TASK DIRECTIONS:
Starting at the top line and ending at the last, restate the records exactly.

MATERIAL PROVIDED:
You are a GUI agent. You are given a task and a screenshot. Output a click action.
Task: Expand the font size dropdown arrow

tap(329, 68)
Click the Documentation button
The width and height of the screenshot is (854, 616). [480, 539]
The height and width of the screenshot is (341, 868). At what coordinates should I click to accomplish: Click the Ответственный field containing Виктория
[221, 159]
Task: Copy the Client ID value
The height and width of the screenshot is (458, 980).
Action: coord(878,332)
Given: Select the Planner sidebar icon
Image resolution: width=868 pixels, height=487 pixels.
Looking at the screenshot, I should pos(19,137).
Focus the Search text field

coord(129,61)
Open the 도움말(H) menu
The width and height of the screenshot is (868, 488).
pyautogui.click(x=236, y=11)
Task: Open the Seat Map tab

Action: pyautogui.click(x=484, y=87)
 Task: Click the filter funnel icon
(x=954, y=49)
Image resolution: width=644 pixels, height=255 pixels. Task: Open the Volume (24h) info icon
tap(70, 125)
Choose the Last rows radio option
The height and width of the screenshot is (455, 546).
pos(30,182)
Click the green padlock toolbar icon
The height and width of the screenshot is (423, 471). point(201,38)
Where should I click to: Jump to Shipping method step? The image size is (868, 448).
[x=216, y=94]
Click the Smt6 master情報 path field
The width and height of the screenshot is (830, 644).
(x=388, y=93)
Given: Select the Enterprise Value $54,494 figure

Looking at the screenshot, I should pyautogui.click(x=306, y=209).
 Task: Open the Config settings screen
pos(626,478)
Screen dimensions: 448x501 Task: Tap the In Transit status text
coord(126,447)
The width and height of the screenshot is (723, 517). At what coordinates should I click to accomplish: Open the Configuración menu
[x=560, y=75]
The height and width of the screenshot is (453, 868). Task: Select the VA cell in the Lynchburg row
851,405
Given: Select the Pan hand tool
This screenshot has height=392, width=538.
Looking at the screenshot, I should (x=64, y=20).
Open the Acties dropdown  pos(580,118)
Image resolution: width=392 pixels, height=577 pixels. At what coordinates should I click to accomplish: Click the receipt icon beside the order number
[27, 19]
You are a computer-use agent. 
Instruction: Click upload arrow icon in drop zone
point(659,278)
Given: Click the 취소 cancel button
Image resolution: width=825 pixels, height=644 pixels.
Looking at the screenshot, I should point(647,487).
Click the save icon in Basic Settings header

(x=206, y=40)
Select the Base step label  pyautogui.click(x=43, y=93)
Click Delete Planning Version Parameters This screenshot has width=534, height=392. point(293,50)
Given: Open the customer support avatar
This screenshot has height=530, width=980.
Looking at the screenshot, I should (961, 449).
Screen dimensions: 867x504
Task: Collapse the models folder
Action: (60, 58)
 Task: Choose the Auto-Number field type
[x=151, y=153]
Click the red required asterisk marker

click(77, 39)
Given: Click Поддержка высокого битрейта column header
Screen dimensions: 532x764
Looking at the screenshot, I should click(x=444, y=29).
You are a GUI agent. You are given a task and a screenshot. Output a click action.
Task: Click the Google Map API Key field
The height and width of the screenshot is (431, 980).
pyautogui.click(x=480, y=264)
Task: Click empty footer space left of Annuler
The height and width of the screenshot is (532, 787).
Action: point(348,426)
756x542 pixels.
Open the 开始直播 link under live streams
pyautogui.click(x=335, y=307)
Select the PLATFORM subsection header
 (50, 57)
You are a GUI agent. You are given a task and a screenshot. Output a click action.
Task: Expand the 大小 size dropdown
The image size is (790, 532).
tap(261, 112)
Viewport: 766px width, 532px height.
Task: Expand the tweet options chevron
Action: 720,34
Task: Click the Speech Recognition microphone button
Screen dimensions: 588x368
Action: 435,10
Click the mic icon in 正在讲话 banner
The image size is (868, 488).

ANSWER SPACE:
You are a GUI agent. You are given a task and a screenshot. Output a click action.
Task: Expand the font size dropdown arrow

tap(329, 68)
Click the Documentation button
The width and height of the screenshot is (854, 616). [480, 539]
The height and width of the screenshot is (341, 868). At what coordinates should I click to accomplish: Click the Ответственный field containing Виктория
[221, 159]
Task: Copy the Client ID value
The height and width of the screenshot is (458, 980).
Action: coord(878,332)
Given: Select the Planner sidebar icon
Image resolution: width=868 pixels, height=487 pixels.
Looking at the screenshot, I should pos(19,137).
Focus the Search text field

coord(129,61)
Open the 도움말(H) menu
The width and height of the screenshot is (868, 488).
pyautogui.click(x=236, y=11)
Task: Open the Seat Map tab

Action: pyautogui.click(x=484, y=87)
 Task: Click the filter funnel icon
(x=954, y=49)
Image resolution: width=644 pixels, height=255 pixels. Task: Open the Volume (24h) info icon
tap(70, 125)
Choose the Last rows radio option
The height and width of the screenshot is (455, 546).
pos(30,182)
Click the green padlock toolbar icon
The height and width of the screenshot is (423, 471). point(201,38)
Where should I click to: Jump to Shipping method step? The image size is (868, 448).
[x=216, y=94]
Click the Smt6 master情報 path field
The width and height of the screenshot is (830, 644).
(x=388, y=93)
Given: Select the Enterprise Value $54,494 figure

Looking at the screenshot, I should pyautogui.click(x=306, y=209).
 Task: Open the Config settings screen
pos(626,478)
Screen dimensions: 448x501 Task: Tap the In Transit status text
coord(126,447)
The width and height of the screenshot is (723, 517). At what coordinates should I click to accomplish: Open the Configuración menu
[x=560, y=75]
The height and width of the screenshot is (453, 868). Task: Select the VA cell in the Lynchburg row
851,405
Given: Select the Pan hand tool
This screenshot has height=392, width=538.
Looking at the screenshot, I should (x=64, y=20).
Open the Acties dropdown  pos(580,118)
Image resolution: width=392 pixels, height=577 pixels. At what coordinates should I click to accomplish: Click the receipt icon beside the order number
[27, 19]
You are a computer-use agent. 
Instruction: Click upload arrow icon in drop zone
point(659,278)
Given: Click the 취소 cancel button
Image resolution: width=825 pixels, height=644 pixels.
Looking at the screenshot, I should point(647,487).
Click the save icon in Basic Settings header

(x=206, y=40)
Select the Base step label  pyautogui.click(x=43, y=93)
Click Delete Planning Version Parameters This screenshot has width=534, height=392. point(293,50)
Given: Open the customer support avatar
This screenshot has height=530, width=980.
Looking at the screenshot, I should (961, 449).
Screen dimensions: 867x504
Task: Collapse the models folder
Action: (60, 58)
 Task: Choose the Auto-Number field type
[x=151, y=153]
Click the red required asterisk marker

click(77, 39)
Given: Click Поддержка высокого битрейта column header
Screen dimensions: 532x764
Looking at the screenshot, I should click(x=444, y=29).
You are a GUI agent. You are given a task and a screenshot. Output a click action.
Task: Click the Google Map API Key field
The height and width of the screenshot is (431, 980).
pyautogui.click(x=480, y=264)
Task: Click empty footer space left of Annuler
The height and width of the screenshot is (532, 787).
Action: point(348,426)
756x542 pixels.
Open the 开始直播 link under live streams
pyautogui.click(x=335, y=307)
Select the PLATFORM subsection header
 (50, 57)
You are a GUI agent. You are given a task and a screenshot. Output a click action.
Task: Expand the 大小 size dropdown
The image size is (790, 532).
tap(261, 112)
Viewport: 766px width, 532px height.
Task: Expand the tweet options chevron
Action: 720,34
Task: Click the Speech Recognition microphone button
Screen dimensions: 588x368
Action: 435,10
Click the mic icon in 正在讲话 banner
The image size is (868, 488).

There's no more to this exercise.